Interest expense was $80 million in fiscal 2016, compared to $90 million in fiscal 2015. The decrease in interest expense was
primarily due to swapping a portion of our fixed rate debt to floating rate, which was lower than our fixed rate. Refer to Note 6,
Derivative Instruments, of the Notes to Consolidated Financial Statements, included in Item 8, Financial Statements and
Supplementary Data, of this Annual Report on Form 10-K for additional information. Interest expense was $90 million in fiscal
2015, compared to $100 million in fiscal 2014. The decrease in interest expense was primarily due to obtaining a lower interest
rate of 5.00% on our 2018 Notes compared to our previously held notes that bore interest at 6.75%.
Income Tax Expense
Income tax expense increased to $503 million in fiscal 2016, compared to a tax expense of $141 million in the prior year,
primarily due to a $353 million discrete benefit related to reorganizing certain European legal entities in the prior year period,
as well as a lower mix of pre-tax earnings from foreign operations in fiscal 2016, partially offset by a decrease in pre-tax
earnings in fiscal 2016. Our effective income tax rate ("ETR") for fiscal 2016 was 38.4%, compared to a rate of 10.1% in fiscal
2015. Excluding the impact of reorganizing certain European legal entities, the ETR would have been 35.6% in fiscal 2015.
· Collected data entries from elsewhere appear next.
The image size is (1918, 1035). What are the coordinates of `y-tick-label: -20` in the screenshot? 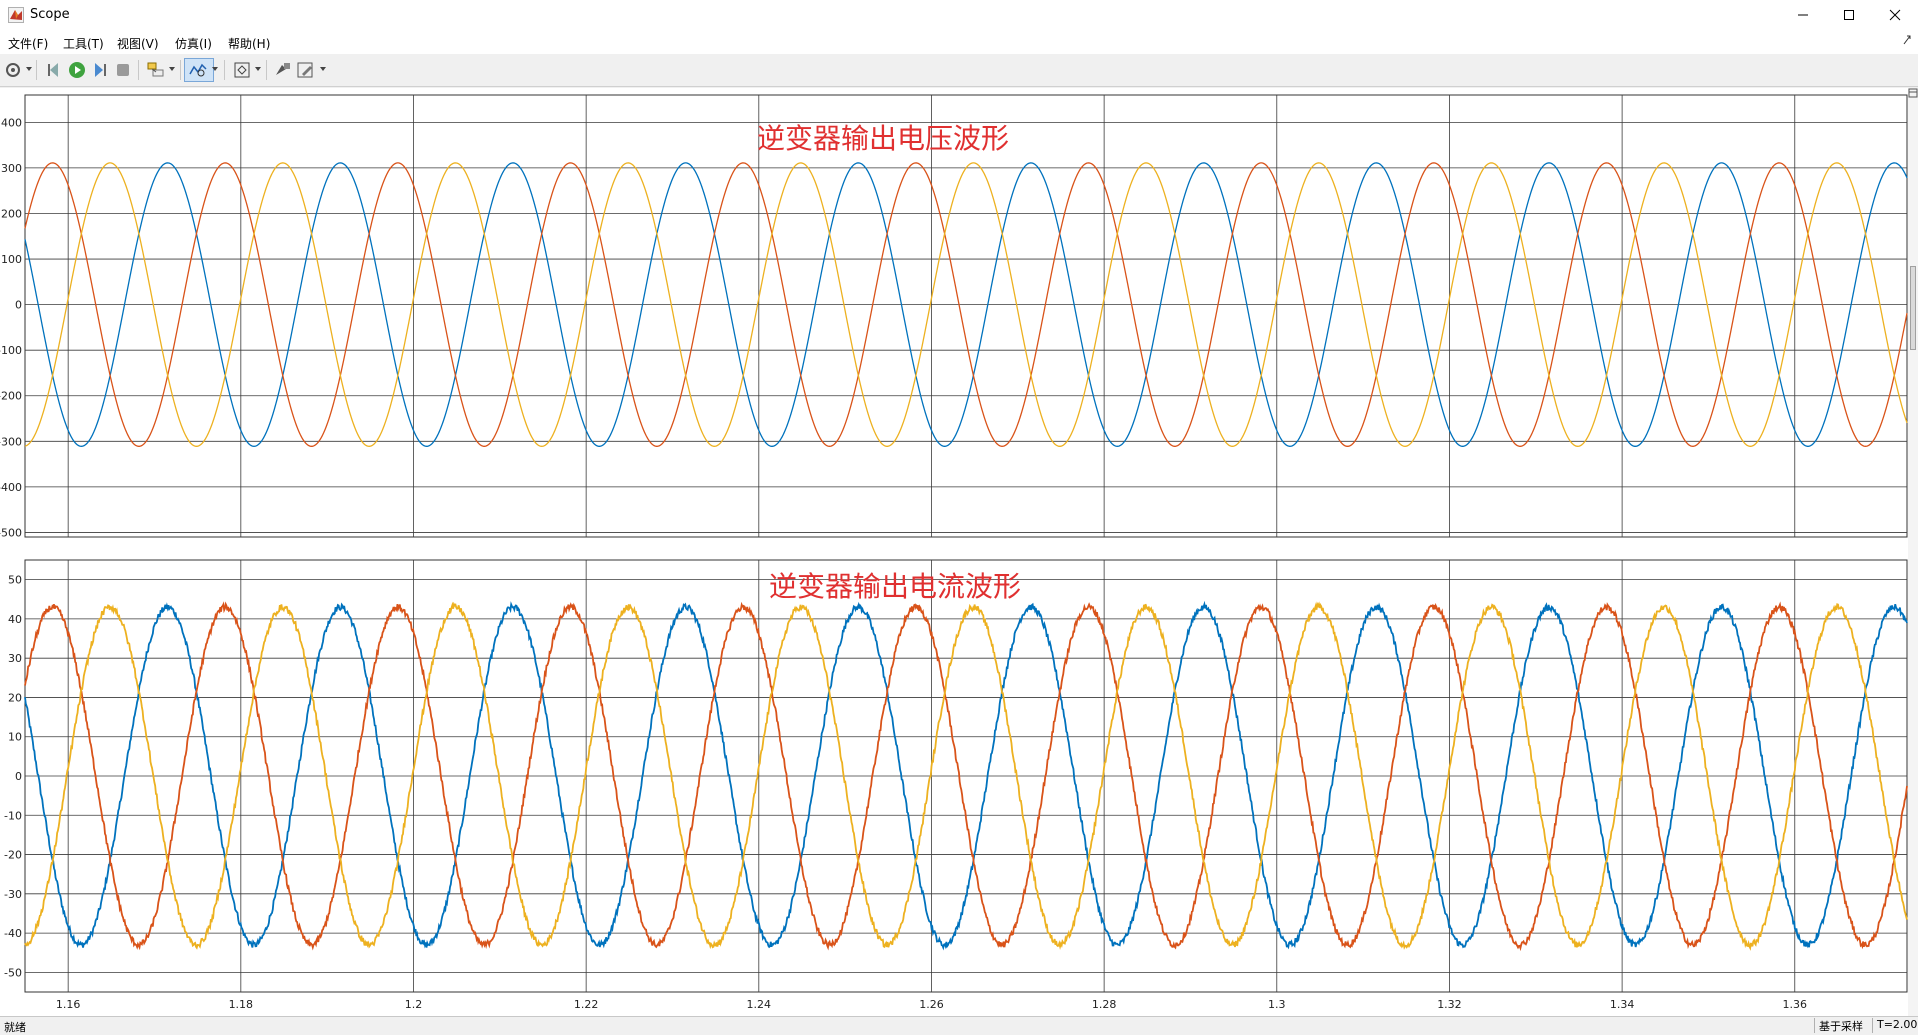 It's located at (13, 856).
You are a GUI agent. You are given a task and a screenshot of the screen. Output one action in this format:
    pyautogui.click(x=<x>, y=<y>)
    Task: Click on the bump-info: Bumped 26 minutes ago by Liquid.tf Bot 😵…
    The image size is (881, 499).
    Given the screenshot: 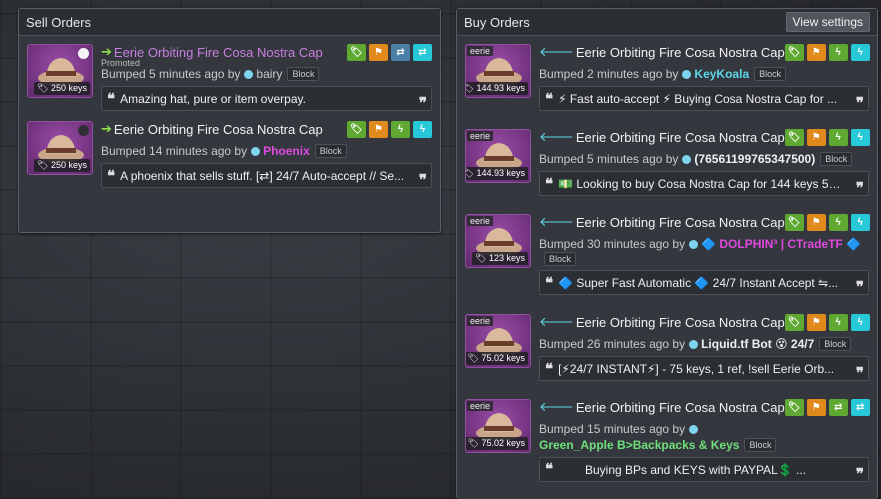 What is the action you would take?
    pyautogui.click(x=704, y=344)
    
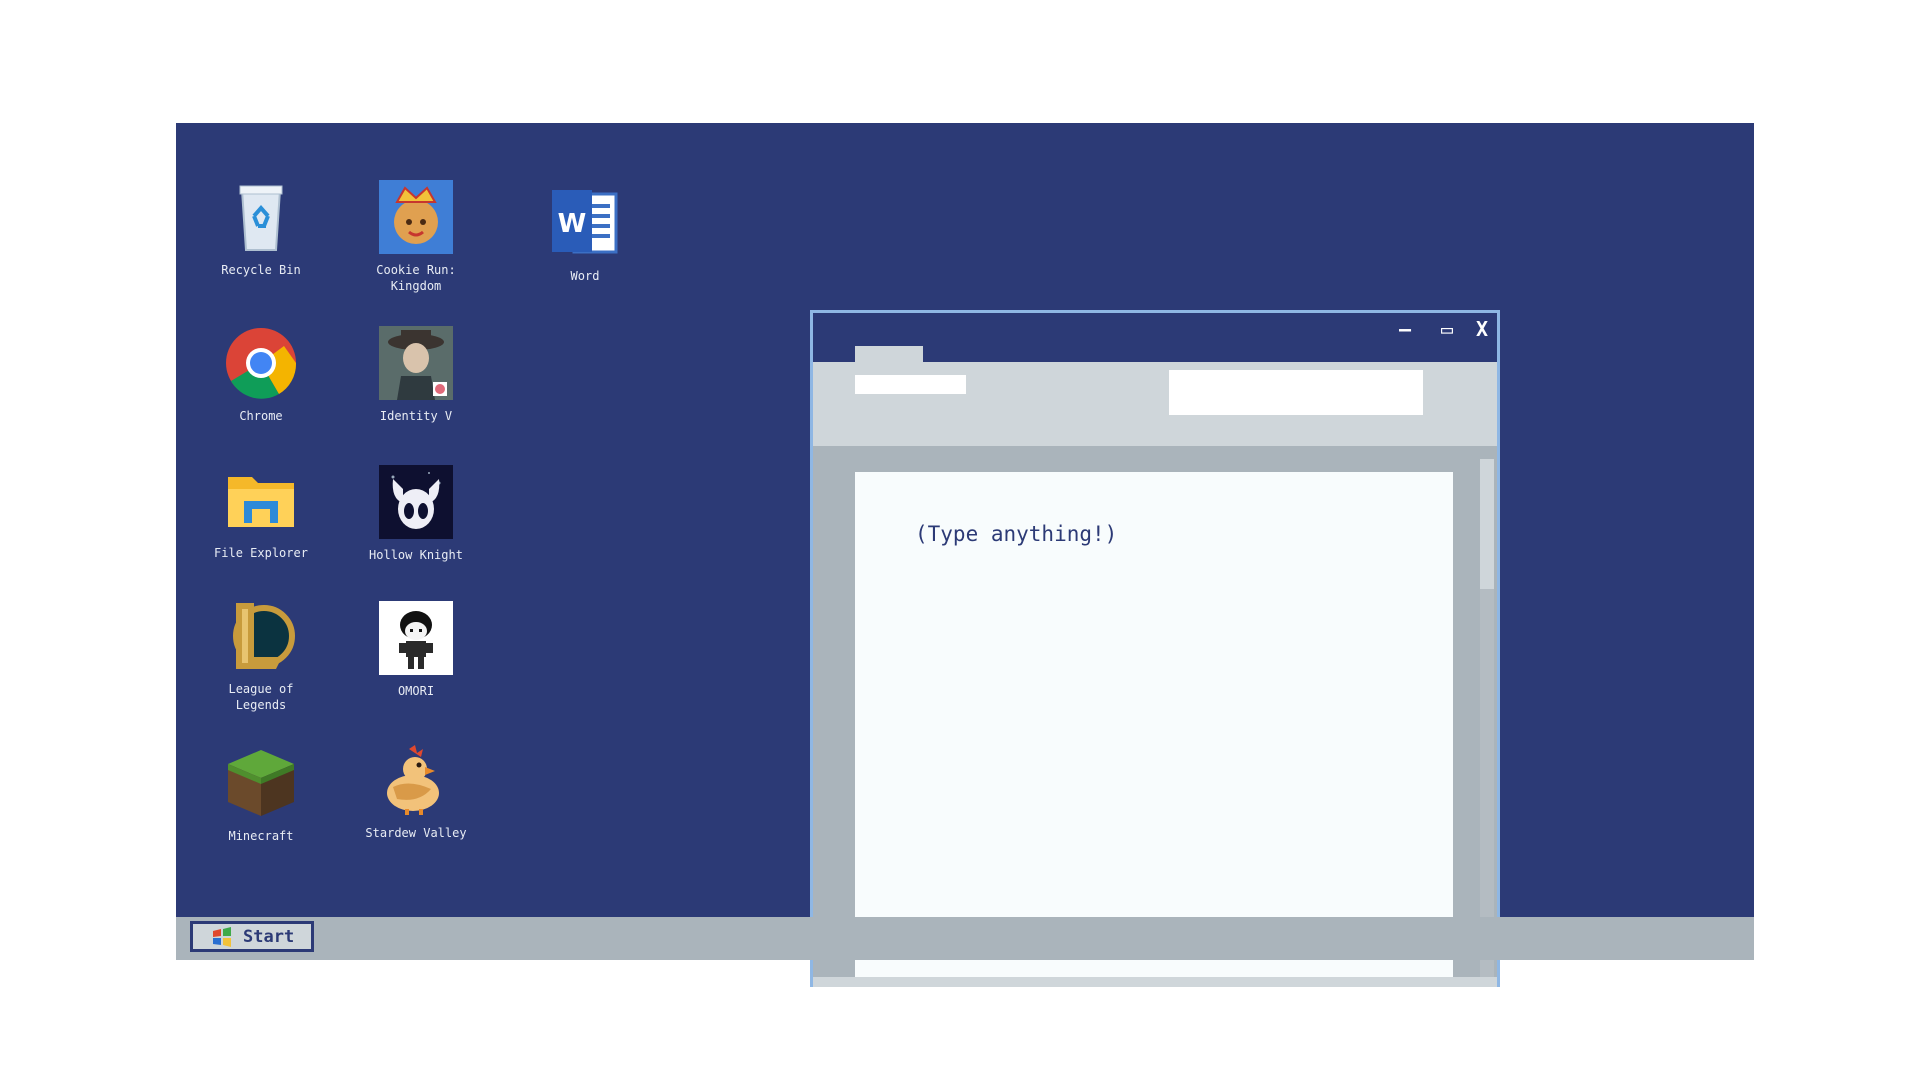  What do you see at coordinates (1154, 724) in the screenshot?
I see `document-page: (Type anything!)` at bounding box center [1154, 724].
Refer to Note 10, Income Taxes, of the Notes to Consolidated Financial Statements, included in Item 8, Financial Statements
and Supplementary Data, of this Annual Report on Form 10-K for additional information.
Income tax expense decreased to $141 million in fiscal 2015, compared to a tax expense of $388 million in the fiscal 2014,
primarily due to a $353 million discrete benefit related to reorganizing certain European legal entities, partially offset by an
increase in pre-tax earnings in the current-year period. Our ETR was 10.1% in fiscal 2015, compared to 35.8% in fiscal 2014.
Our consolidated ETR is impacted by the statutory income tax rates applicable to each of the jurisdictions in which we operate.
As our foreign earnings are generally taxed at lower statutory rates than the 35% U.S. federal statutory rate, changes in the
proportion of our consolidated taxable earnings originating in foreign jurisdictions impact our consolidated effective rate. Our
foreign earnings have been indefinitely reinvested outside the U.S. and are not subject to current U.S. income tax.
Discontinued Operations
Discontinued operations consists primarily of Best Buy Europe and Five Star in our International segment, as well as
mindSHIFT in our Domestic segment.
The earnings from discontinued operations was $90 million in fiscal 2016 compared to a loss of $11 million and $172 million
in fiscal 2015 and fiscal 2014, respectively. Earnings in fiscal 2016 were due to the gain recognized on the sale of Five Star.
The loss from discontinued operations of $11 million in fiscal 2015 was driven by charges related to Five Star. The loss from
discontinued operation of $172 million in fiscal 2014 was primarily due to the impairment of our investment in Best Buy
Europe, as well as the loss on the sale of mindSHIFT.